Et vous ne connaissez pas quelqu’un par ici qui achèterait un bateau ?

— Ici, à Jevičko ?

— Ja, ici, ou dans les parages. Je voudrais que cette grosse affaire vienne ici, dans my country.

— C’est gentil de votre part, capitaine.

— Ja, c’est que les autres sont de très grands voleurs. Et ils n’ont pas d’argent. Vous qui êtes dans les newspapers, vous devez connaître des gens importants ici, comme les bunkers et les shipowners, comment dit-on, les armuriers, non ?

— Les armateurs.

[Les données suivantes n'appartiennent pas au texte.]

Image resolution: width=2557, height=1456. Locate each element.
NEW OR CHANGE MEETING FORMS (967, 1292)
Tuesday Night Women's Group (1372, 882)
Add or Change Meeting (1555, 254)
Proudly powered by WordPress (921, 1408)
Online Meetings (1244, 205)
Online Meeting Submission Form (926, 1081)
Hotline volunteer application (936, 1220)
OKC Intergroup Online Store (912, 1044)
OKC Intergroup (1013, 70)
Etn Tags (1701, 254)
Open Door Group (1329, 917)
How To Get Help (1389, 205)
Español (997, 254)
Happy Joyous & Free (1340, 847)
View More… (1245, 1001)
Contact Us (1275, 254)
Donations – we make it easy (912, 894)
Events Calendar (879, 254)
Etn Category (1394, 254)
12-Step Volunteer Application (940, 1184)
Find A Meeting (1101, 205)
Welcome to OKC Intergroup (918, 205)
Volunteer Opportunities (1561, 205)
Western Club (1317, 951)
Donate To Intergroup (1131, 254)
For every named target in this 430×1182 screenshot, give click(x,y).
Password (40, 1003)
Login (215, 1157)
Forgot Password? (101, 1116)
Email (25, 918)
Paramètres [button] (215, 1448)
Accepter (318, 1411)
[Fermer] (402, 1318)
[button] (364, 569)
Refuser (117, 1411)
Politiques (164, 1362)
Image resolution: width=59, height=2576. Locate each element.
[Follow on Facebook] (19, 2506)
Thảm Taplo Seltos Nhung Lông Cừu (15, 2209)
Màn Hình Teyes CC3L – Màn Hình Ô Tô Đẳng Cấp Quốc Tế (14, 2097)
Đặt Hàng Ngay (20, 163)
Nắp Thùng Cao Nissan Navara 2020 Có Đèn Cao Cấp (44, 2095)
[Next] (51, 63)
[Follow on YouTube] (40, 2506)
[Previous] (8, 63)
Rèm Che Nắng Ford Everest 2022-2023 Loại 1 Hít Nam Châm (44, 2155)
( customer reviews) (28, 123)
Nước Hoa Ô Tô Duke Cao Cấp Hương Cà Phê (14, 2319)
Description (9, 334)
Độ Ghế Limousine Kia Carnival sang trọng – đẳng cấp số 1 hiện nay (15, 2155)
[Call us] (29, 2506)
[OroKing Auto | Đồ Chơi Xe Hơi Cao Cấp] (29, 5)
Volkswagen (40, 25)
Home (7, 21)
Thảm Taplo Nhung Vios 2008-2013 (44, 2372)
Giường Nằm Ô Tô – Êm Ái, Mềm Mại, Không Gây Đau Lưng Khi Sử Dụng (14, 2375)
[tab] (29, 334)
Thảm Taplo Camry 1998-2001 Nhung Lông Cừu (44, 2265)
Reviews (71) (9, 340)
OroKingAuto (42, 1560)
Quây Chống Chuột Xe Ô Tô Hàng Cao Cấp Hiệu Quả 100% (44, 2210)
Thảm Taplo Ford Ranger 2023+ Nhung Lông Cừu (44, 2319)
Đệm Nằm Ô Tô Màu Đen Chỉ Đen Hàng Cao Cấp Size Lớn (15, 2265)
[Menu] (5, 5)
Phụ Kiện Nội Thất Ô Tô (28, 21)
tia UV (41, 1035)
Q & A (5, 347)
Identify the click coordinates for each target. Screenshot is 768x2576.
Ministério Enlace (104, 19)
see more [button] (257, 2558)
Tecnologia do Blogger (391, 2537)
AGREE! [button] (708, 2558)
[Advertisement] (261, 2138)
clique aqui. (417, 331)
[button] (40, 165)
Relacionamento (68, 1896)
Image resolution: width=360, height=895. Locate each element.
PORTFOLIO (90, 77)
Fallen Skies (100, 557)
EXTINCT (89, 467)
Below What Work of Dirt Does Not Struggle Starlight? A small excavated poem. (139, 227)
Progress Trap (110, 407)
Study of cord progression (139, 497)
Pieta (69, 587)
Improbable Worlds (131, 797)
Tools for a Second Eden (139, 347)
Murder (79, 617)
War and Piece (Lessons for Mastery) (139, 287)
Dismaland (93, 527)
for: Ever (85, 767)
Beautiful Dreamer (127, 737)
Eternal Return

Non, on ne les connaît, pas, Monsieur Van Toch.

— Ben c’est vraiment dommage, s’attrista le capitaine.

M. Golombek eut une idée :

— Vous ne connaîtriez pas, par hasard, Bondy ?

— Bondy ? Bondy ? réfléchissait le capitaine. Attends, c’est un nom qui me dit quelque chose. Ja, à Londres, il y a un Bond Street et c’est des gens très riches qui y habitent. Est-ce qu’il n’a pas une affaire sur ce Bond Street, votre M. Bondy ?

— Non, il est à Prague, mais je crois bien qu’il est né ici, à Jevičko.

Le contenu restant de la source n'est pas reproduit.